Policy development
We want to unlock the greatest impact, by helping to create a supportive policy environment in which social impact investment can help improve the way public services are delivered and tackle significant social issues. We do this by working with and influencing government at every level.
The challenge
Social impact investment can often achieve the greatest impact when it is working alongside mission-aligned government bodies. We want to see a positive policy environment that helps social impact investment to thrive. Often that is just about levelling the playing field. For example, tax breaks are available for some private investments but are harder to secure for investments with a public benefit.
Our approach
There are three elements to how we approach working with government:
- Firstly, we work together to create policies that support the overall social impact investment market. For example, we made the case for and helped design Social Investment Tax Relief, and contributed to the design and development of the Impact Investing Institute that was launched in November 2019. We worked with other social lenders and the Department for Digital, Culture, Media & Sport to set up the Resilience & Recovery Loan Fund (RRLF), to make the existing government scheme (the Coronavirus Business Interruption Loan Scheme) more easily accessible to social enterprises and charities.
- Secondly, we build partnerships around particular policy issues where social impact investment can make a positive difference, such as working with local and national government to improve the way public services are delivered, for example using social outcomes contracts for supporting at-risk children and people vulnerable to homelessness.
- Thirdly, we invest alongside public bodies in specific social impact investment funds that help them meet their policy objectives in new ways, such as in the arts and sports sectors.
Impact and learning
We understand our impact in this area according to these three elements:
Government support for the social impact investment market overall
As part of our efforts to ensure CBILS was more easily accessible to social enterprises and charities, Big Society Capital made an initial £25 million investment in the Recovery & Resilience Loan Fund, which was enabled by the accelerated release of £45 million of previously committed dormant accounts by the Department for Digital, Culture, Media & Sport.
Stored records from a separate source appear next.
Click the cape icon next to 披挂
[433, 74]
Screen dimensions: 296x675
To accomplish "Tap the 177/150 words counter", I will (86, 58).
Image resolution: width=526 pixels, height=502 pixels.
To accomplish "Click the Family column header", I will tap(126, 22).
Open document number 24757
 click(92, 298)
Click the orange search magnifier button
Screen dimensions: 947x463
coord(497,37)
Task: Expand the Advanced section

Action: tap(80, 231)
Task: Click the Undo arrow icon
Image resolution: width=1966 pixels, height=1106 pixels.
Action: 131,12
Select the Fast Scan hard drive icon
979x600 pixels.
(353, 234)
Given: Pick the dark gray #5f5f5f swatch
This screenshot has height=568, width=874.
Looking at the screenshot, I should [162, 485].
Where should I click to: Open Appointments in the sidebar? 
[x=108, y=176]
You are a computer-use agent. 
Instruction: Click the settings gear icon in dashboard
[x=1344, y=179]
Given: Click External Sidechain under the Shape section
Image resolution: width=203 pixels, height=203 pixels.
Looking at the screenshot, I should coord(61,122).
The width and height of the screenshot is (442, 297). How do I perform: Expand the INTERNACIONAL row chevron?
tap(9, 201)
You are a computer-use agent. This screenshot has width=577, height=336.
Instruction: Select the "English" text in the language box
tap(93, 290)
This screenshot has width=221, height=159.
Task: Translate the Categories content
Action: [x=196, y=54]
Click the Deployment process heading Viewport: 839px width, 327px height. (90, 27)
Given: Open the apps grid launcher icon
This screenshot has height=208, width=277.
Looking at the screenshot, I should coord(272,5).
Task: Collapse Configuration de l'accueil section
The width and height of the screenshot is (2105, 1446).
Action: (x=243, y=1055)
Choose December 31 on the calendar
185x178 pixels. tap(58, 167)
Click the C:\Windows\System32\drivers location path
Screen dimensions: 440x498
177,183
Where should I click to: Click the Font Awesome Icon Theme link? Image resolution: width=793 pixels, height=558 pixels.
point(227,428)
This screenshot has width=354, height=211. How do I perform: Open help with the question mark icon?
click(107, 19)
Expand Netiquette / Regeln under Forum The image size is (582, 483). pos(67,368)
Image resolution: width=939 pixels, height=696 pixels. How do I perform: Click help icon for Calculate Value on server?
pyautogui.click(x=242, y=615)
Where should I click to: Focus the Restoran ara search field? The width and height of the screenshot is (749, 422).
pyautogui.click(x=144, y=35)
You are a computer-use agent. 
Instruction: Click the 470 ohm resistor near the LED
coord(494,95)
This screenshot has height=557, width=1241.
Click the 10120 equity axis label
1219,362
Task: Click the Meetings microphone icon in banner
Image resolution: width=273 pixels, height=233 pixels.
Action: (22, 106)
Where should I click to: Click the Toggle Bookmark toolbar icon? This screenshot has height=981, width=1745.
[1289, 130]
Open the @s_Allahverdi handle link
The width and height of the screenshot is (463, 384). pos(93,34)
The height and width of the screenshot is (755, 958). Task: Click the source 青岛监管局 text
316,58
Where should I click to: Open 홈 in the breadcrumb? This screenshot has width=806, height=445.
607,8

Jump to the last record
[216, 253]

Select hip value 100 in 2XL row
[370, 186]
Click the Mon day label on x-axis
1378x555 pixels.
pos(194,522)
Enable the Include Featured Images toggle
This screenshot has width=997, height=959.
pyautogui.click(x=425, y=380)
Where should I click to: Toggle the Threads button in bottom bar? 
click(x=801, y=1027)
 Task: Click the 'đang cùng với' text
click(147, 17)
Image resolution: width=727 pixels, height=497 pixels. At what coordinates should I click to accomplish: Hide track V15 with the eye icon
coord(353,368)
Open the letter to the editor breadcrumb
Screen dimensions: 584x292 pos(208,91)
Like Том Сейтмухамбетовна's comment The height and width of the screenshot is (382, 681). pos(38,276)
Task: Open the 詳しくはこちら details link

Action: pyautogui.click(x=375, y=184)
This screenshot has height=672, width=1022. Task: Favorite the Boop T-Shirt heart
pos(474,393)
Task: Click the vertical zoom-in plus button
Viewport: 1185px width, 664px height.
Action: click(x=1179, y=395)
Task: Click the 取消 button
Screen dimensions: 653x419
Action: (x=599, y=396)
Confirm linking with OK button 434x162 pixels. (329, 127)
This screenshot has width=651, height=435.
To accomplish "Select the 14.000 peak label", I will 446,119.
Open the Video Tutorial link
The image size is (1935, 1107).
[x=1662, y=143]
The £25 million was part of a wider package of support by Big Society Capital which includes changes to £29 million of the Community Investment Enterprise Facility. To date, the RRLF has approved funding to 40 social enterprises and charities, with a total value of over £15 million [by the end of November 2020].
In addition, Social Investment Tax Relief (SITR) has enabled 88 deals totalling £14.5 million since it was launched in April 2014 and was selected as the 4th best tax relief in Europe according to a report by PwC. For example, the first-ever SITR investment in 2014 unlocked investment into FareShare South West which has delivered over half a million meals to vulnerable people since lockdown.
Partnerships around particular policy issues
Social outcomes contracts have made a measurable, positive difference to the delivery of public services, maximising outcomes for people using these services, such as for at-risk children and young people and people vulnerable to homelessness. We estimate that more than 27,000 people have benefitted from our investments in social outcome contracts. Bridges Fund Management, our largest social outcomes contracts fund manager, has committed £32 million across a range of projects. These projects have achieved £50 million in outcomes payments from central and local government commissioners to date, with an estimated £85 million in current or potential cost savings.
In addition we are working with social property fund managers to support central and local government's Everyone In initiative, to provide charities and social enterprises with access to more longer-term housing for people who are experiencing homelessness and affected by the pandemic lockdown.
Measurable co-investment from public bodies
As of Q2 2020, we have invested alongside over £100 million from government bodies. For example, investing alongside Bristol City Council in City Funds, which is designed to strengthen organisations aiming to solve some of the biggest problems facing Bristol. Talking Money, for example, has taken on City Funds investment for their specialist advice, help and mentoring services for individuals and families in financial trouble, with many clients coming from the most disadvantaged parts of Bristol.